[与えられた文章]:
心房中隔欠損症
ポイント

  • 心房中隔欠損症は心臓の右心房と左心房の間に隔てている壁に穴が開いている状態
  • 症状は咳、元気消沈、すぐに疲れる、チアノーゼ、失神、伏せこむなど様々な症状が現れる
  • 高血圧、肺うっ血(腹水)、さらに右心室が、肥大、肺性心の状態
  • フィラリア症にかかった場合は、動脈血管に浸入して動脈塞栓などを引き起こすことがある
  • 原因は先天的に右心房と左心房の間の壁に穴が開いている先天的な奇形疾患
  • オールドイングリッシュシープドッグ、ドーベルマン、ボクサー、サモエドにやや多い
  • 治療は無症状に近ければ治療を行う必要はありません
  • 大きな欠損孔がある場合は外科手術によって孔を塞ぎます
  • すでに症状が出ている場合には内科的治療のみ
  • フィラリア対策だけは徹底して行う
  • フィラリア症にかかっている場合には必ず獣医師の指示に従い駆除

syouzyou犬の心房中隔欠損症は、心臓の右心房と左心房の間に隔てている壁に、胎児期や出生後に十分に発達せずに卵円孔(らんえんこう)という穴が閉じないままの状態を言います。卵円孔とは、肺がまだ機能していないので卵円孔を通って右心房から左心房に直接血液を流して血液循環を行い、右心室と肺動脈を経てから肺で酸素交換を行い左心房に入ります。しかし、先天的に右心房と左心房の間の卵円孔が開いている、大きい場合は肺から左心房に戻ってきた血液の一部が右心房に血液が流れ込みます。右心房の血液は右心室に流れるので、右心室と肺動脈には通常より過剰に血液を肺に送り出されることにより、必要以上に働く右心室と肺動脈に負担になります。そのため肺動脈は血液を多く送り出すので高血圧、さらに右心室が、肥大、肺性心の状態になります。また、肺も必要以上に血液が流れて、血液を処理しきれずに肺うっ血(腹水)となります。症状としては咳、元気消沈、すぐに疲れる、チアノーゼ、失神、伏せこむなど様々な症状が現れます。生まれたての子犬であれば通常すぐ卵円孔が閉じて壁を形成します。欠損孔が小さい場合、血流に異常を引き起こすことが少ないため、特に症状は現れません。だだしフィラリア症にかかった場合は、穴が小さくてもフィラリア成虫が卵円孔を通って右心房から左心房を自由に移動し、動脈血管に浸入して動脈塞栓などの症状を引き起こすことがあります。

[作業課題 1]: 心房中隔欠損症の文章では、この病気がやや多いとされる犬種はどれですか？すべて挙げてください。
[作業課題 2]: 心房中隔欠損症の文章のうち、「syouzyou犬の心房中隔」から「を引き起こすことがあります。」までを、両端も含めてそのまま書き写してください。
[作業課題 3]: 心房中隔欠損症の文章を、最後の文の後から書き継いでください。
後に続く項目は心房中隔欠損症の文章とは関係ありません。

[元データ]:
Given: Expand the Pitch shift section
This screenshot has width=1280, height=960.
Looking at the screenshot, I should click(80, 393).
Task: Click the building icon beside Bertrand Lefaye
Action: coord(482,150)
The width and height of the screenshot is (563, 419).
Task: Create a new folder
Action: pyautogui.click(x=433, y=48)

[出力 1]: オールドイングリッシュシープドッグ、ドーベルマン、ボクサー、サモエド

[出力 2]:
syouzyou犬の心房中隔欠損症は、心臓の右心房と左心房の間に隔てている壁に、胎児期や出生後に十分に発達せずに卵円孔(らんえんこう)という穴が閉じないままの状態を言います。卵円孔とは、肺がまだ機能していないので卵円孔を通って右心房から左心房に直接血液を流して血液循環を行い、右心室と肺動脈を経てから肺で酸素交換を行い左心房に入ります。しかし、先天的に右心房と左心房の間の卵円孔が開いている、大きい場合は肺から左心房に戻ってきた血液の一部が右心房に血液が流れ込みます。右心房の血液は右心室に流れるので、右心室と肺動脈には通常より過剰に血液を肺に送り出されることにより、必要以上に働く右心室と肺動脈に負担になります。そのため肺動脈は血液を多く送り出すので高血圧、さらに右心室が、肥大、肺性心の状態になります。また、肺も必要以上に血液が流れて、血液を処理しきれずに肺うっ血(腹水)となります。症状としては咳、元気消沈、すぐに疲れる、チアノーゼ、失神、伏せこむなど様々な症状が現れます。生まれたての子犬であれば通常すぐ卵円孔が閉じて壁を形成します。欠損孔が小さい場合、血流に異常を引き起こすことが少ないため、特に症状は現れません。だだしフィラリア症にかかった場合は、穴が小さくてもフィラリア成虫が卵円孔を通って右心房から左心房を自由に移動し、動脈血管に浸入して動脈塞栓などの症状を引き起こすことがあります。

[出力 3]:
ganin犬では稀ですが、先天的に右心房と左心房の間の壁に穴が開いている先天的な奇形疾患が原因です。オールドイングリッシュシープドッグ、ドーベルマン、ボクサー、サモエドにやや多いとされます。

治療心房中隔欠損症ははっきりとした症状を示さない病気です。無症状に近ければ治療を行う必要はありませんが、経過観察が必要です。大きな欠損孔がある場合は外科手術によって孔を塞ぎます。すでに症状が出ている場合には内科的治療のみが行われることがあります。フィラリア対策だけは徹底して行います。フィラリア症にかかった場合、心臓内のフィラリア虫が卵円孔を通って心房内似浸入し、成虫が血管を詰まらせて動脈塞栓などを引き起こします。フィラリアを予防するためには予防薬を用います。フィラリア症にかかっている場合には必ず獣医師の指示に従い駆除していきます。大学病院など循環器外科の専門医のいるところでは、人間と同様の心臓手術が試みられ、成功例も少なくありません。